• **Exercise prompt**: Render the data as a numbered list with blank lines omitted, starting from the first line and ending with the line containing "click(x=507, y=496)", both included.

— START —

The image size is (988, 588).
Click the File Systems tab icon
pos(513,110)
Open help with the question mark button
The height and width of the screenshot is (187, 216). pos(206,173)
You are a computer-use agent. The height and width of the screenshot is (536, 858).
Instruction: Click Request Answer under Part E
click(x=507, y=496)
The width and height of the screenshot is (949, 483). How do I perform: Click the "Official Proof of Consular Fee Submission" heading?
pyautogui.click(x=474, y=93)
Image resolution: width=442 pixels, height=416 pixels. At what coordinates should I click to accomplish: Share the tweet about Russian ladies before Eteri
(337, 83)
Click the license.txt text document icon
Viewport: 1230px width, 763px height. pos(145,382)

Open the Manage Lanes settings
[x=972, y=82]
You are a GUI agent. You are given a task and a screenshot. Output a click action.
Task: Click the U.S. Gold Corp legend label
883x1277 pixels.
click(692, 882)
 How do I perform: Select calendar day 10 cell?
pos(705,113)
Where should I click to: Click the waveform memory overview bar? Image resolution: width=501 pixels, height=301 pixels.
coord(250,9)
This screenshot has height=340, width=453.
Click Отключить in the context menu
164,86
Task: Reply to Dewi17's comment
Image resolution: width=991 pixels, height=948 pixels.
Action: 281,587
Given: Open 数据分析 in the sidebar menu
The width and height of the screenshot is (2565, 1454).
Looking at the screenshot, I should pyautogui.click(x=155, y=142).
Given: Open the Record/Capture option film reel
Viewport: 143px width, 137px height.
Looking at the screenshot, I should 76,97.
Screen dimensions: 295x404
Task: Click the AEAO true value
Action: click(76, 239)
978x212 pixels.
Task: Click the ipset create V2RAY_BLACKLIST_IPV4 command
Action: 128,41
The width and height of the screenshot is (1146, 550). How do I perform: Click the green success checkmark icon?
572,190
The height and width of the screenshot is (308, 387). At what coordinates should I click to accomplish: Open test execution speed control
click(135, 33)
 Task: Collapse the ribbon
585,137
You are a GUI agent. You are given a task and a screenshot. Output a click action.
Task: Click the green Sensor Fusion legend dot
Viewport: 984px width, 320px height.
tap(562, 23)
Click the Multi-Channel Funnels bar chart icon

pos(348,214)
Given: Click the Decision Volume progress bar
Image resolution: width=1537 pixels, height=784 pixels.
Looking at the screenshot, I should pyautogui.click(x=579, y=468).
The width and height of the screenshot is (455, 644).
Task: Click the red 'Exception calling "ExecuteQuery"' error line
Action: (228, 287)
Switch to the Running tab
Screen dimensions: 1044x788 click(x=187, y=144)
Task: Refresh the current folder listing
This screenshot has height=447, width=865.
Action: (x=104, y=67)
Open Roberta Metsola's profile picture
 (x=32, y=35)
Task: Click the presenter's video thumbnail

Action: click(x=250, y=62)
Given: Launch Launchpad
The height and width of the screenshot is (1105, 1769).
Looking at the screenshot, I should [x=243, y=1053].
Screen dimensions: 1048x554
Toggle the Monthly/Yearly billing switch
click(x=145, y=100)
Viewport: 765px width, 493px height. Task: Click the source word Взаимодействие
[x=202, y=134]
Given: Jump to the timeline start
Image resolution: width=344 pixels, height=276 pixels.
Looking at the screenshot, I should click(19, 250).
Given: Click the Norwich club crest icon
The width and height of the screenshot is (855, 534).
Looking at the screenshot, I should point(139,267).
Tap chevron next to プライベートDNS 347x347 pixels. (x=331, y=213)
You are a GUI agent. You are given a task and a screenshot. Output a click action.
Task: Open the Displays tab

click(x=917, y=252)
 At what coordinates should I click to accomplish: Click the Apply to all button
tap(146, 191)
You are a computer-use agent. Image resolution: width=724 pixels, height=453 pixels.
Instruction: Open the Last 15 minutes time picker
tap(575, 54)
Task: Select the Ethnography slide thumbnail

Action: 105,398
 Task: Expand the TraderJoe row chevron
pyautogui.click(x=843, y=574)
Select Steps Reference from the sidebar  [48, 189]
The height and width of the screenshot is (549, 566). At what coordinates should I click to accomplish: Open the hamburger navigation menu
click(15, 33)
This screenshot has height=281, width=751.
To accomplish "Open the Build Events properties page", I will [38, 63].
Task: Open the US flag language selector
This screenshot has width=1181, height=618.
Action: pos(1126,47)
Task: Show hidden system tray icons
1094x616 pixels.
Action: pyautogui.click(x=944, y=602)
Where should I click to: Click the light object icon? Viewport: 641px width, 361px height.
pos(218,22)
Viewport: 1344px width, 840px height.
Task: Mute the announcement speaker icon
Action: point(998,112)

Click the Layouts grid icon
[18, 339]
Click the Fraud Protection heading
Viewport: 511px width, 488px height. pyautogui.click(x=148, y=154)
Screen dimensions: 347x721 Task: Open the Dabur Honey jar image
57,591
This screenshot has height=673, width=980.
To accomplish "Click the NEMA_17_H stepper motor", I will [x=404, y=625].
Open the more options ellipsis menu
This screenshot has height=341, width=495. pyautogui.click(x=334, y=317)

— END —

• **Result of this task**:
1. The image size is (988, 588).
2. Click the File Systems tab icon
3. pos(513,110)
4. Open help with the question mark button
5. The height and width of the screenshot is (187, 216). pos(206,173)
6. You are a computer-use agent. The height and width of the screenshot is (536, 858).
7. Instruction: Click Request Answer under Part E
8. click(x=507, y=496)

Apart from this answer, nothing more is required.